Consider Your Timing
Someone has said that timing is everything. It certainly is for a farmer. His income for the year depends largely on whether he plants at the right time, rains fall at the right time, and fields become dry for harvest at the right time. In church, right actions at the wrong time are just as impotent as wrong actions. Here are some timing factors to take into account.
• Never spring a special pledge or offering on people. As I mentioned, we warn at least two months in advance about the pledges to be taken on Loyalty Sunday; we want people to make a prayerful, careful decision. If they do that, over the long haul, they will give more.
If we don’t forewarn people, they pledge on their emotions. When that happens, they can’t maintain their giving. Then they feel guilty, and since no one likes that, some will stop attending our church.
• Take current economics into account. Our church is not pushing for a big increase in pledges for next year. Unemployment in the area now stands at 13 percent. Furthermore, we’re raising two million dollars for a building program, and typically such a drive hurts general-fund giving.

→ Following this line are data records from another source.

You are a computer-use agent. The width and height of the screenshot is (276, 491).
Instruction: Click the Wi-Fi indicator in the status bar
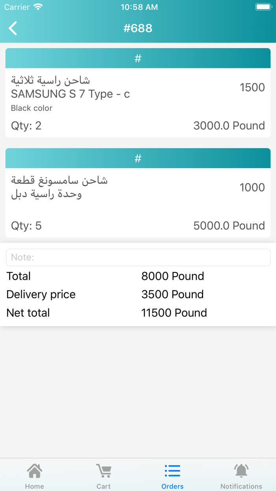(x=37, y=6)
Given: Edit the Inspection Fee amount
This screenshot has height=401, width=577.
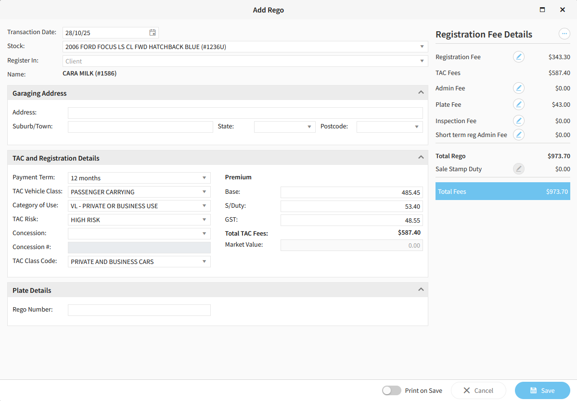Looking at the screenshot, I should click(x=518, y=121).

Then again, hard times in the economy don’t always signal hardscrabble for the church. A decade ago the recession affected us oppositely; our church actually grew in numbers and finances. When hard times strike, people view their lives differently, valuing possessions less and hungering for spiritual things more, and they turn to the church for help. (Sometimes I almost wish, perversely, that the bottom would completely fall out of the economy! As it is, people hold back because they have the financial freedom to buy “toys.”)
In either case, I think carefully about what’s happening currently in the economy before leading the congregation financially.
• Move slowly in times of friction. Staff friction and church factions devastate fund raising. Finances are controversial to begin with; adding fund raising to a church fight spills kerosene on the fire. I take care of first things first: deal with the unrest and then handle the finances.
Similarly, we have found that a bad time to raise funds is when key people leave the staff. Each staff member carries the support of people concerned about that staff member’s ministry area. One year we delayed a major construction project because of such a staff change. Waiting a few years restored the sense of peace and joy necessary for members to enthusiastically support a major building-fund drive.
On our Loyalty Sunday, instead of passing plates to receive pledge cards, we ask people to walk to the front and place their pledges on the altar, just as a farmer in Old Testament times would bring the first fruits of his harvest to the temple.
The moment is powerful and symbolic. People of all sorts come forward—wealthy entrepreneurs and the blind, teenagers and those shuffling forward with a walker—all offering the fruit of their labor to the Lord. By allowing people to give in this symbolic manner, it reminds both them and us that we are not just raising a big budget or larger offerings, we are presenting ourselves to the Lord.